DOCUMENT TEXT »

= = = = =

A quick word on pricing in our markets. We have not seen any material across the board, ability to increase price as the overall landscape remains competitive. We are able to get some improved pricing on a situational customer-by-customer basis or in a specific area, where labor and equipment are extremely tight.

And these tight increases would be in the 5% to 15% range. We will continue to push price as utilization of our equipment continues to increase. And with that, I would like to turn it over to Gary Gillette for a quick review of our second quarter financials. .

Gary Gillette

Thank you, Eric. And good morning, everyone. As John mentioned, we reported total revenues of $134.4 million for the second quarter of 2017, up 35% sequentially from the first quarter of 2017. Adjusted EBITDA was $27.3 million, up 98% from the first quarter with adjusted EBITDA incrementals of 39%.

The net loss for the quarter was $10.5 million, however, it is worth noting that the net loss includes $12.5 million of one-time phantom equity and other IPO-related compensation expenses..

Turning to our segment results, our Water Solutions segment generated revenues of $107.8 million in the second quarter compared to $78.4 million in the first quarter, an increase of 38%.

Segment gross profit before depreciation and amortization grew 68% to $29.8 million as compared to $17.8 million in the first quarter with incremental margins of 41%..

Peak, our accommodations and rental business unit, generated revenues of $13.3 million in the second quarter of 2017 compared to $9.5 million in the first quarter, an increase of 41%, against a horizontal rig count increase in the quarter of 23%.

The wellsite accommodation space continues to be in a state of flux, and Peak has made good progress on both the revenue and margin side. Gross profit, again, before depreciation and amortization, was $2.5 million at a gross margin of 19% compared to $1.6 million and 17% in the first quarter with incremental margins of 25%..

Now shifting over to our wellsite completion and construction services business unit, Affirm, generated revenues of $13.3 million in the second quarter of 2017, up 11% compared to $12 million in the first quarter.

Gross profit and gross margin before depreciation and amortization were $2.5 million and 18% compared to $1.6 million and 13% in the first quarter with incremental margins of 66%..

Now turning to the balance sheet and cash flow in the quarter. During the second quarter, we received net proceeds from our initial public offering of $128.5 million.

Significant uses of cash during the quarter, included the repayment of $34 million of debt that was incurred to complete the GRR acquisition in March; net CapEx during the quarter of $26.9 million, an increase in our working capital of $27.8 million; one-time phantom equity and other IPO-related compensation expenses of $12.5 million; and finally $6.5 million representing the cash portion of the 2 small acquisitions completed during the quarter..

We ended the quarter with no debt and cash on the balance sheet of $52.8 million. With that, we'd like to thank you for joining our second quarter earnings conference call. And now we'll open up the call to questions.

Operator?.

Operator

[Operator Instructions] Our first question comes from Thomas Curran with FBR Capital Markets. .

= = = = =

GIVEN ENTRIES »

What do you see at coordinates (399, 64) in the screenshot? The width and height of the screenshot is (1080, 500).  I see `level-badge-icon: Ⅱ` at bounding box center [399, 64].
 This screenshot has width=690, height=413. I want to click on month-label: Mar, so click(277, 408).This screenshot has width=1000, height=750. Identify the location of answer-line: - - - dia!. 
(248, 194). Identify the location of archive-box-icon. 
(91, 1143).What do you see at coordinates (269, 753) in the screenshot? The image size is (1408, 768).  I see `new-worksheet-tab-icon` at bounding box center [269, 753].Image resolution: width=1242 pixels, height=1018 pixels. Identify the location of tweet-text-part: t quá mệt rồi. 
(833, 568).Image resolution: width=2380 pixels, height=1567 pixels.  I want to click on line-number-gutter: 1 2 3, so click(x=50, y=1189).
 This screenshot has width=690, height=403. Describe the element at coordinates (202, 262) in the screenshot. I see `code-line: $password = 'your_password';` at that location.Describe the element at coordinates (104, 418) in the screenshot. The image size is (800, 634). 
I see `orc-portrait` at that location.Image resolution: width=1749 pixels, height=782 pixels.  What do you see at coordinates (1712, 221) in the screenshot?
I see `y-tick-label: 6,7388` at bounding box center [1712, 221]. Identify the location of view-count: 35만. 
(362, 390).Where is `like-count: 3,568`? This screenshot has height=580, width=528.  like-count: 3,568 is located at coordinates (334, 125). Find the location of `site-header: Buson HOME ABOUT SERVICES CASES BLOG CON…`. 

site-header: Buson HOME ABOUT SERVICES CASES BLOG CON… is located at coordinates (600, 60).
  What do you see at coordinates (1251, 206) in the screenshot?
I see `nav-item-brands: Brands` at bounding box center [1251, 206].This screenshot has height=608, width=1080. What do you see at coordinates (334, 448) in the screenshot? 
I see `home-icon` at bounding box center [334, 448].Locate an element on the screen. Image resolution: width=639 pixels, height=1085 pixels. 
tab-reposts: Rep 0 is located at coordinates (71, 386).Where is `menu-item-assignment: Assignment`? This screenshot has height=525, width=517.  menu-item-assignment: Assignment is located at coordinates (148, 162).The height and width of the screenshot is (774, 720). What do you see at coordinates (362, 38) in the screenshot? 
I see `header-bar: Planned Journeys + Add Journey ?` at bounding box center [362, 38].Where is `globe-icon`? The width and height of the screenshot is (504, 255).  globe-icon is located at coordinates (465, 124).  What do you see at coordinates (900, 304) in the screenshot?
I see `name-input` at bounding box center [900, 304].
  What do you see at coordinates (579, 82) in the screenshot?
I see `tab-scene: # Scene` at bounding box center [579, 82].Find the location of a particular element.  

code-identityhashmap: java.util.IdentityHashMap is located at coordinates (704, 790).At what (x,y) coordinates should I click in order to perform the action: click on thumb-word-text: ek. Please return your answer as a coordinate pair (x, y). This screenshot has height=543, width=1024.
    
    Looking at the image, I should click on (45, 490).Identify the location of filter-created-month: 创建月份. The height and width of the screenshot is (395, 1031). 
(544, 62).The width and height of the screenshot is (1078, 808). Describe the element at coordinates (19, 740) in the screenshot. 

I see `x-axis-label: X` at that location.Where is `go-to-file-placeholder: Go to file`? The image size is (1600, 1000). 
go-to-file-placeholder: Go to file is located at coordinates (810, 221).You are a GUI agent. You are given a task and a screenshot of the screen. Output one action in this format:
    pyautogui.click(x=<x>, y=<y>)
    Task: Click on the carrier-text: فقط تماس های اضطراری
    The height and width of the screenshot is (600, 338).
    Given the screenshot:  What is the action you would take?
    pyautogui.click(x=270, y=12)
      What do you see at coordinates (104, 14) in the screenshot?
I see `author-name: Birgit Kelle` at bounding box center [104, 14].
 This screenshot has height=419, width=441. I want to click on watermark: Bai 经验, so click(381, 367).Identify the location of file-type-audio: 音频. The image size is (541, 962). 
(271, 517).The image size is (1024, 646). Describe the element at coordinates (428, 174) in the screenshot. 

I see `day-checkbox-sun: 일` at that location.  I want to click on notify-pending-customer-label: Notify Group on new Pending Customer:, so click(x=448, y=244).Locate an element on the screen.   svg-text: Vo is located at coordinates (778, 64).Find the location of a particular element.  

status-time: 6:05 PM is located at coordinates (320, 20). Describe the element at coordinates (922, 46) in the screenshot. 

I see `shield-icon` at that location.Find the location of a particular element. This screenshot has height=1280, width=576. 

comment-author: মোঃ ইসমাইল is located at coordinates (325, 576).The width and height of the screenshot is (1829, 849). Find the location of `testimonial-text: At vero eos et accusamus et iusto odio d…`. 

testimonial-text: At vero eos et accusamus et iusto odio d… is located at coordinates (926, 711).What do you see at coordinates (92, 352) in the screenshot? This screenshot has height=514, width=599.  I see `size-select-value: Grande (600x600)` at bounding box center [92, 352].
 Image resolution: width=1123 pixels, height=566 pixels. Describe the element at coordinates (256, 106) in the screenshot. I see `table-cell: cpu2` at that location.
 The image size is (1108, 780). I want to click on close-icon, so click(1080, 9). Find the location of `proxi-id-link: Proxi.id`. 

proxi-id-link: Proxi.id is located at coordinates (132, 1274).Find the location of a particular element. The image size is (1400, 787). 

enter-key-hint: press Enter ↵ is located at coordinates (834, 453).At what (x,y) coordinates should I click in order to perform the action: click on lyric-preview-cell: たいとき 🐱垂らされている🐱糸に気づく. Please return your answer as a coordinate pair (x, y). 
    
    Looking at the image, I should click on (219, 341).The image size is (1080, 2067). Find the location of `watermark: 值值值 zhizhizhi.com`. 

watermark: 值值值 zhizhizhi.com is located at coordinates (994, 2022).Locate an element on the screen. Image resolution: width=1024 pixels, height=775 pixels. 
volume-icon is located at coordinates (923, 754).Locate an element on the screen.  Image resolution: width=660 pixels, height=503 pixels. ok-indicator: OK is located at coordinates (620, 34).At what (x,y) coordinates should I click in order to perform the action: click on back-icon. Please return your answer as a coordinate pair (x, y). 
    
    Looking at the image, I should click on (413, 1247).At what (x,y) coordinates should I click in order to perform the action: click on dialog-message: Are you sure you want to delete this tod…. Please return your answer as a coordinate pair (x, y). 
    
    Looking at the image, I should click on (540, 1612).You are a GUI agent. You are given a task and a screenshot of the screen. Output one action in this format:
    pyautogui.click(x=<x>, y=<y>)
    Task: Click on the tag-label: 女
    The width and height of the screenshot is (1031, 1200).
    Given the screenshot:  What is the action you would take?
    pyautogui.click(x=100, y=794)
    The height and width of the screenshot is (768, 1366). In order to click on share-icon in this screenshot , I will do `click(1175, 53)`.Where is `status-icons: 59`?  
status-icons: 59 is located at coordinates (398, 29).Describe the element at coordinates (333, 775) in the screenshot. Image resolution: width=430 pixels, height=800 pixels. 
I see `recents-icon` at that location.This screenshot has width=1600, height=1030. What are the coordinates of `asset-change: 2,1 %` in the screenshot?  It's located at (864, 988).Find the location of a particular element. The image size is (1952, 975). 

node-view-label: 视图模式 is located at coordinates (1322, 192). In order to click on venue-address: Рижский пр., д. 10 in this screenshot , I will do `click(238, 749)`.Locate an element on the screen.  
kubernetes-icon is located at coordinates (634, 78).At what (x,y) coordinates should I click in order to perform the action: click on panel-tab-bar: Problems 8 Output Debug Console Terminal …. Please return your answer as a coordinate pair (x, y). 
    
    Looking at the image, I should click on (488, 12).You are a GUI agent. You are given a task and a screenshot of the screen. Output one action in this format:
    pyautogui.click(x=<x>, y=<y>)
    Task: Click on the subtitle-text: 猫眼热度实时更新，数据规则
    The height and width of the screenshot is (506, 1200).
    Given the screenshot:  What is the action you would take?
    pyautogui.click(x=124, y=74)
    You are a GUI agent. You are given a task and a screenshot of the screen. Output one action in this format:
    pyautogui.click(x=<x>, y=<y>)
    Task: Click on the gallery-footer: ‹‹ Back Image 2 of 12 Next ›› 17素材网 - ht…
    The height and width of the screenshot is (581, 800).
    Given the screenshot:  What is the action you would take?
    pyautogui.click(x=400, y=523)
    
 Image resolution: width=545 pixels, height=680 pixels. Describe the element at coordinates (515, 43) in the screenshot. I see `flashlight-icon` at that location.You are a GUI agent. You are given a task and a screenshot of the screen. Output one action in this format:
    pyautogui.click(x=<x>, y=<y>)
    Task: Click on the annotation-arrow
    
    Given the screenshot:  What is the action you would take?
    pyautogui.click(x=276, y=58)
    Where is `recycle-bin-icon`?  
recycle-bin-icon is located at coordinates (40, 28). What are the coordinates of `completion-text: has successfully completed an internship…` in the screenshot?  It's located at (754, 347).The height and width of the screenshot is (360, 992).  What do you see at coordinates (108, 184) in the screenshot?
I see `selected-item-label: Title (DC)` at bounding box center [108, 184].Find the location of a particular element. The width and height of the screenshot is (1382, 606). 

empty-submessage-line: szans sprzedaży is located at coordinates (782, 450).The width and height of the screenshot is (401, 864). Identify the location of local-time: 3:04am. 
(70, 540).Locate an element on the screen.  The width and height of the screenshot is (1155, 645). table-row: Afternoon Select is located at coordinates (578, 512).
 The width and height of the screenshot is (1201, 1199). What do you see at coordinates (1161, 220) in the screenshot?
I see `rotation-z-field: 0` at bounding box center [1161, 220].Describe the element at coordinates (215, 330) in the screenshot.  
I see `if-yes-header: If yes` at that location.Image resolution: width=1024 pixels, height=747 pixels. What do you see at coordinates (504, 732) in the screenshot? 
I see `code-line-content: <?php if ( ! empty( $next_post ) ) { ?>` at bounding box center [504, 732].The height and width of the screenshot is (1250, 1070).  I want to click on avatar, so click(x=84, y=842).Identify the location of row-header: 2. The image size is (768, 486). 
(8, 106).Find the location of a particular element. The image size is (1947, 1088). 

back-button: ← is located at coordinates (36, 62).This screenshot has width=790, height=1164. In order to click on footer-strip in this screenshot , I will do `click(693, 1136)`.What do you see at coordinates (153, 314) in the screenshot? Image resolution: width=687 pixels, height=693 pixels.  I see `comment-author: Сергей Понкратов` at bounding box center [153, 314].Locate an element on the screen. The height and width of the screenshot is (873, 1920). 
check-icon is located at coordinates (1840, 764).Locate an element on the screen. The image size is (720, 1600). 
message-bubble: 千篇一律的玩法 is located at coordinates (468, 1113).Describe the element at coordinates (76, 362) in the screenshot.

= = = = =

PROBLEMS AND TASKS »
• 1. Answer these questions using the earnings call transcript:
(a) Within what percentage range did the tight price increases fall?
(b) What revenues did the Water Solutions segment generate in the second quarter?
(c) How much cash was on the balance sheet at the end of the quarter?
• 2. Output the passage of the earnings call transcript starting at "Peak, our accommodations" and ending at "margins of 25%..".

SOLUTIONS BY TASK »
• 1.
(a) 5% to 15%
(b) $107.8 million
(c) $52.8 million

• 2.
Peak, our accommodations and rental business unit, generated revenues of $13.3 million in the second quarter of 2017 compared to $9.5 million in the first quarter, an increase of 41%, against a horizontal rig count increase in the quarter of 23%.

The wellsite accommodation space continues to be in a state of flux, and Peak has made good progress on both the revenue and margin side. Gross profit, again, before depreciation and amortization, was $2.5 million at a gross margin of 19% compared to $1.6 million and 17% in the first quarter with incremental margins of 25%..